Herc of Ain't It Cool News rated the episode three out of five, and praised the story about how Porthos was named and the elements of sexual tension between Archer and T'Pol. He thought the Odd Couple type relationship between Archer and Phlox did not work all the time, that there were too many misfires in the comedic elements, and the episode was repeating things that had already "Been seen done." Michelle Erica Green of TrekNation, said she enjoyed the episode on the whole and enjoyed the characterisation. She criticised the non-moving Beagle prop as it made her son think the dog was dead, which was then followed by "what looks like a drowned dog in formaldehyde". Jamahl Epsicokhan of Jammer's Reviews called it "easily the dumbest concept for an episode of Star Trek since Voyagers holodeck was hijacked by the residents of Fair Haven", and gave it a score of one out of four. He felt that the episode made a mockery out of the characters, and that some of the situations they were placed in were just ridiculous. In his 2022 rewatch, Keith DeCandido of Tor.com gave it zero out of ten.

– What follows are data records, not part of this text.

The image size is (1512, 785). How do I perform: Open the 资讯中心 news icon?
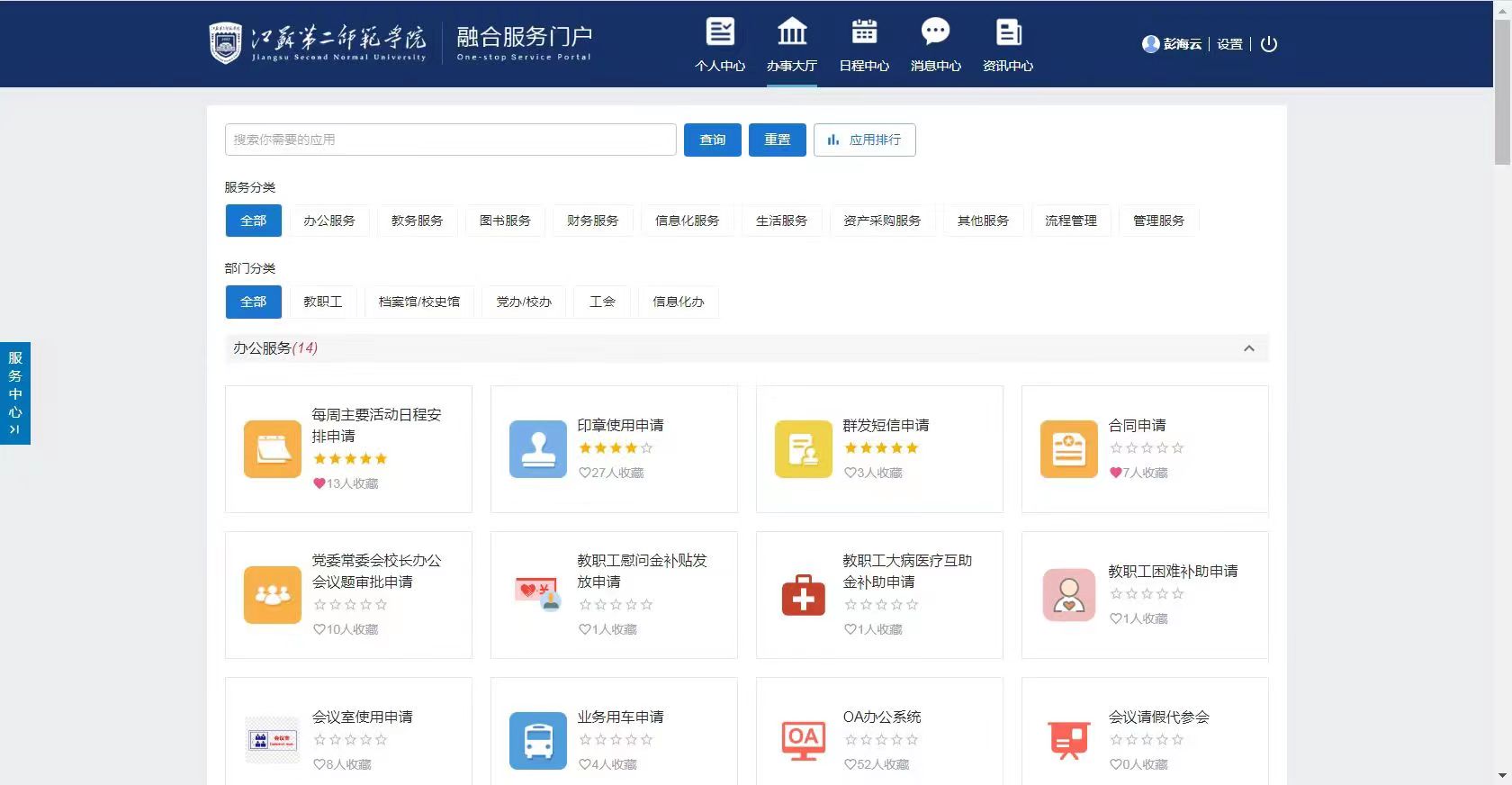tap(1008, 32)
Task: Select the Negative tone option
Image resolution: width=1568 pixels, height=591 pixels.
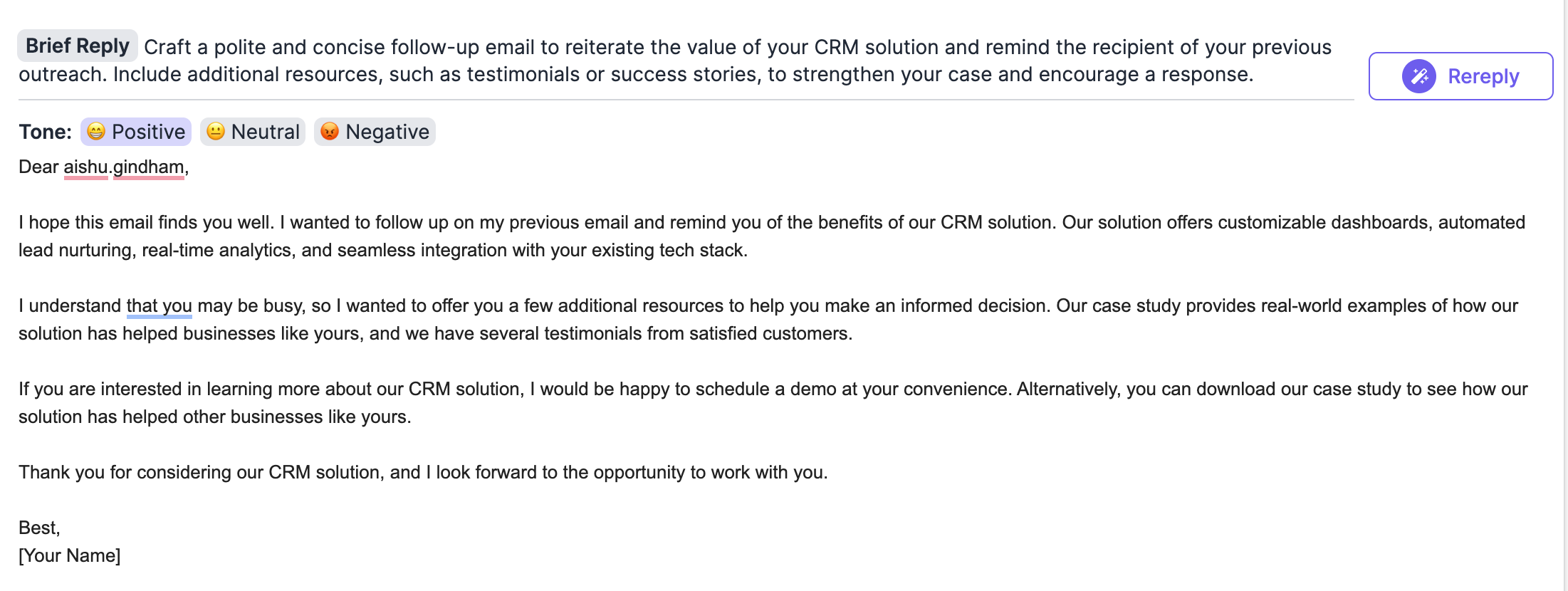Action: click(x=375, y=131)
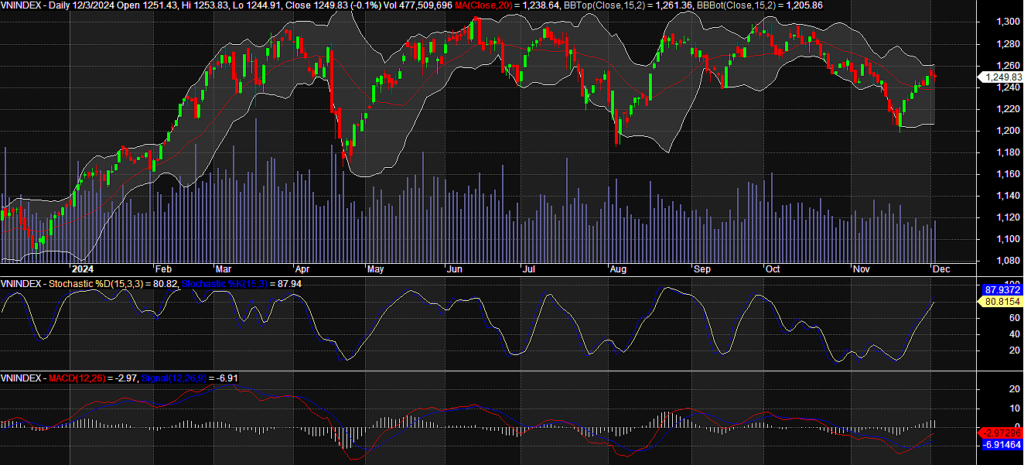Jump to the Dec marker on time axis
This screenshot has height=465, width=1024.
(x=939, y=269)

IGN called it "The hands-down worst show of the season".
TechRepublic included the episode on its list of the five worst episodes of Enterprise.
Star Trek: The Complete Manual published by SciFiNow listed it as the third worst episode of the series.
Screen Rant ranked "A Night in Sickbay" the 14th worst Star Trek episode, highlighting what they felt were poor character development choices and a weak plot that revolved around a sick dog (Porthos) that peed on a tree.
WhatCulture ranked this episode the 17th worst episode of Star Trek.
The Digital Fix felt this was a "bad episode", but noted it for experimenting with format. Den of Geek defended the episode, saying it was flawed, but nowhere near as bad as "Spock's Brain" or "Threshold".
In 2016, SyFy included this episode in a group of Star Trek episodes they felt were commonly disliked, but "deserved a second chance".

==Awards==
The episode was nominated for the Hugo Award for Best Dramatic Presentation (short form) at the 2003 awards alongside "Carbon Creek" and episodes of Buffy the Vampire Slayer, Angel, and Firefly. The award went to the Buffy episode "Conversations with Dead People".

==Home media==
The first home media release of "A Night in Sickbay" was part of the season two DVD box set, released in the United States on August 7, 2005. The release featured deleted scenes from the episode as well as a special feature on the episode entitled "Inside A Night in Sickbay". A release on Blu-ray Disc for season two occurred on August 20, 2013.